NumPy Interoperability

Snowpark pandas provides limited interoperability with NumPy functions through the NumPy NEP18 and NEP13 specifications defined by __array_ufunc__ and __array_function__. A discrete number of NumPy APIs are translated to distributed snowpark pandas functions. NumPy ufuncs called with Snowpark pandas arguments will ignore kwargs.

NumPy method

Notes for current implementation

np.where

Mapped to np.where(cond, x, y) to x.where(cond, y) cond, x, and y should have the same shapes or be scalars. The result is always a Snowpark pandas DataFrame.

Since this function maps to df.where the column and index labels are considered, as opposed strict positional indexing in NumPy.

cond, x, and y can either be all non-scalars or a mix of scalars and non-scalars, such that non-scalars have the same shape. (If cond, x, and y are all scalars, NumPy will not call the dispatcher at all, and the normal NumPy behavior will occur.)

np.full_like

Mapped to pd.DataFrame(value, index=range(height),

columns=range(width))

np.may_share_memory

Returns False

np.abs

Mapped to df.abs()

np.absolute

Mapped to df.abs()

np.add

Mapped to df.__add__(df2)

np.subtract

Mapped to df.__sub__(df2)

np.multiply

Mapped to df.__mul__(df2)

np.divide

Mapped to df.__truediv__(df2)

np.exp

Mapped to df.apply(snowpark.functions.exp)

np.true_divide

Mapped to df.__truediv__(df2)

np.float_power

Mapped to df.__pow__(df2)

np.log

Mapped to df.apply(snowpark.functions.ln)

np.log2

Mapped to df.apply(snowpark.functions.log, base=2)

np.log10

Mapped to df.apply(snowpark.functions.log, base=10)

np.mod

Mapped to df.__mod__(df2)

np.negative

Mapped to -df

np.positive

Mapped to df

np.trunc

Mapped to df.apply(snowpark.functions.trunc)

np.sqrt

Mapped to df.apply(snowpark.functions.sqrt)

np.ceil

Mapped to df.apply(snowpark.functions.ceil)

np.floor

Mapped to df.apply(snowpark.functions.floor)

np.remainder

Mapped to df.__mod__(df2)

np.greater

Mapped to df > df2

np.greater_equal

Mapped to df >= df2

np.less

Mapped to df < df2

np.less_equal

Mapped to df <= df2

np.not_equal

Mapped to df != df2

np.equal

Mapped to df == df2

np.logical_and

Mapped to df.__and__(df2)

np.logical_or

Mapped to df.__or__(df2)

np.logical_xor

Mapped to df.__xor__(df2)

np.logical_not

Mapped to ~df.astype(bool)

np.sin

Mapped to df.apply(snowpark.functions.sin)

np.cos

Mapped to df.apply(snowpark.functions.cos)

np.tan

Mapped to df.apply(snowpark.functions.tan)

np.sinh

Mapped to df.apply(snowpark.functions.sinh)

np.cosh

Mapped to df.apply(snowpark.functions.cosh)

np.tanh

Mapped to df.apply(snowpark.functions.tanh)

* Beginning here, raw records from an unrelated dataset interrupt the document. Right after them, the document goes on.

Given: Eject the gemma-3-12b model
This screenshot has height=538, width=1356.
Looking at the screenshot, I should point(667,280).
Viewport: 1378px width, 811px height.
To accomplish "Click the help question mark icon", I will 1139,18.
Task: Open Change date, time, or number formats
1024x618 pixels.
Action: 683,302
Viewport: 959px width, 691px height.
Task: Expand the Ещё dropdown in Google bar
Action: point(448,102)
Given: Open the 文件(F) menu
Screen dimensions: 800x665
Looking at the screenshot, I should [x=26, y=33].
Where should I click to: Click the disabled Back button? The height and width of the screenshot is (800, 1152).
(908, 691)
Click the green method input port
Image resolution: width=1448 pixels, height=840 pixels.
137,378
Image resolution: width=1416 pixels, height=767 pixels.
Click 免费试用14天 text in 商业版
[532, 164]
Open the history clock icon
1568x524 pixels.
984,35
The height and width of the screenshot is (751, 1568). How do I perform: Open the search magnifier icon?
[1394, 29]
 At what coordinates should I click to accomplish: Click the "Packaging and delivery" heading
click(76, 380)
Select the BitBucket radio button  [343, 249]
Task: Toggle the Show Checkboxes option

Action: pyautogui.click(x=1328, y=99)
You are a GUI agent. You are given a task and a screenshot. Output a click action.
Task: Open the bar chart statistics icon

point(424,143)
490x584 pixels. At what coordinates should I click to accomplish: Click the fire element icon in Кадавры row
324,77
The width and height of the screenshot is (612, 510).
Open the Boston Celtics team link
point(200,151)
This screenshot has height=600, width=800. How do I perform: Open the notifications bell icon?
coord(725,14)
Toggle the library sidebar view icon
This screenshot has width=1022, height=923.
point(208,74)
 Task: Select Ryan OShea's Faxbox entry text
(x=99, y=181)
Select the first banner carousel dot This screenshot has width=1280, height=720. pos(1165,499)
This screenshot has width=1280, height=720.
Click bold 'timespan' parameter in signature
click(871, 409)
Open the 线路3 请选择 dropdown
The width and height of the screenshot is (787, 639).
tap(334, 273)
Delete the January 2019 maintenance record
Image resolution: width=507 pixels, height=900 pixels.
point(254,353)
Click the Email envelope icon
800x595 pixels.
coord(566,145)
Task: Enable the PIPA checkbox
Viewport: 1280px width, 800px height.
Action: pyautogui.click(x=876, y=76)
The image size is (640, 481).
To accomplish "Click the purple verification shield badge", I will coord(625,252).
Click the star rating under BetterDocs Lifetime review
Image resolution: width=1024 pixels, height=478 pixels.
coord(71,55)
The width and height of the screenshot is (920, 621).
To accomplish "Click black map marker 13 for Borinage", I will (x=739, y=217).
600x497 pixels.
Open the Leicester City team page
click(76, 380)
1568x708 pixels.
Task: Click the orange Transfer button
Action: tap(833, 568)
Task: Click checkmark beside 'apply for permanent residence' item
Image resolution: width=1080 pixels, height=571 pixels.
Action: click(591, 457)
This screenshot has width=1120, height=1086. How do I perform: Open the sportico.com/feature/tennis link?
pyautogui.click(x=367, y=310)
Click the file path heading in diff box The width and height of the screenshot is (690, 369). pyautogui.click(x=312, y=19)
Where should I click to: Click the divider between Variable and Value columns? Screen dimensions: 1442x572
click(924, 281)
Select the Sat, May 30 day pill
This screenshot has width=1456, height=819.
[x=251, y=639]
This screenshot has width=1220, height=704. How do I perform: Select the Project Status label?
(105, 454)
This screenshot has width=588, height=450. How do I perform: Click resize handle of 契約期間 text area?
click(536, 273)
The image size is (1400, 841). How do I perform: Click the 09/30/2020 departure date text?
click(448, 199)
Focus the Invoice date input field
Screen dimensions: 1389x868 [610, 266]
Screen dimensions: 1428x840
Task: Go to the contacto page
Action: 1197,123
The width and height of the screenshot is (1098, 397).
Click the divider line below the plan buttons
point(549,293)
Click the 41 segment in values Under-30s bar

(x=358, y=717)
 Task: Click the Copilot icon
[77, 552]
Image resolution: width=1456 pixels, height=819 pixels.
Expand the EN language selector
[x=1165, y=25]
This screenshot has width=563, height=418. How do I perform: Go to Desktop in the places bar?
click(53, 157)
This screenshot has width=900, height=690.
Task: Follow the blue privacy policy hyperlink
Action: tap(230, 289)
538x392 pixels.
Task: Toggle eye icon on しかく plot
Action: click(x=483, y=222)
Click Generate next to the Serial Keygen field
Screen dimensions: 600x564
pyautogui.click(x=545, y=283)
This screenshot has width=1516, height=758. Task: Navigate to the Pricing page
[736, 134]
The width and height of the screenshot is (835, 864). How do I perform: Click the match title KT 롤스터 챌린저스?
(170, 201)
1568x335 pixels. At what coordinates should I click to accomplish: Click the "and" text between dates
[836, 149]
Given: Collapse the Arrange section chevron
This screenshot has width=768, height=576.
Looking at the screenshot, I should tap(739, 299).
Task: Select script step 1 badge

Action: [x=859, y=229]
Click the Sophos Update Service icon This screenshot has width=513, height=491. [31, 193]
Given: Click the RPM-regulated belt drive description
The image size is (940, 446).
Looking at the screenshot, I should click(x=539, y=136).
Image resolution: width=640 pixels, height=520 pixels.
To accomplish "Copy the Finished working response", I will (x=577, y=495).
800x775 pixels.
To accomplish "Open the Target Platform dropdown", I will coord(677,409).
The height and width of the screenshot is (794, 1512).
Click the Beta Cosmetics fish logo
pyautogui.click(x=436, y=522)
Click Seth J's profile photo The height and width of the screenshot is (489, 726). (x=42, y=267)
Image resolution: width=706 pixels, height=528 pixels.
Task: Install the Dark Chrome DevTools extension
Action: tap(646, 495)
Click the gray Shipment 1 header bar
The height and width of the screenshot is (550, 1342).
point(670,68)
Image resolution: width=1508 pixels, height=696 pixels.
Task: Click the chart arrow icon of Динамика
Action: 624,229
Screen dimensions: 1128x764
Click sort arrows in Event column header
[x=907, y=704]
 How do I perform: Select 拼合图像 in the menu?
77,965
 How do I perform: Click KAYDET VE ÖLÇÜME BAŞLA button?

NEP18 Implementation Details

NumPy differs from pandas and Snowflake pandas in several key respects. It is important to understand that the interoperability provided is to support common pandas use-cases, rather than matrix or linear algebra operations. NumPy functions are mapped, with some transformation, to their pandas analogues.

Return Value

NEP18 does not specify the return value when implementing a function like np.where, but they suggest that the return value should match the input types. We follow that suggestion here and return a Snowpark pandas DataFrame.

Broadcasting

NumPy will “broadcast” all arguments into the same array shape so operations can be vectorized on the CPU. Snowpark pandas should not do this because all execution runs within Snowflake. All input DataFrames or Series should be of the same shape and will not be broadcast. Scalar values can also be used as an input.

Positional Operations

NumPy always performs positional operations on input datatypes, assuming they are similarly shaped and meaningful arrays. Pandas can have DataFrames which represent the same data but with different column ordering. Even when a numpy method is called on a Snow pandas DataFrame we continue to consider the labels while performing the operation.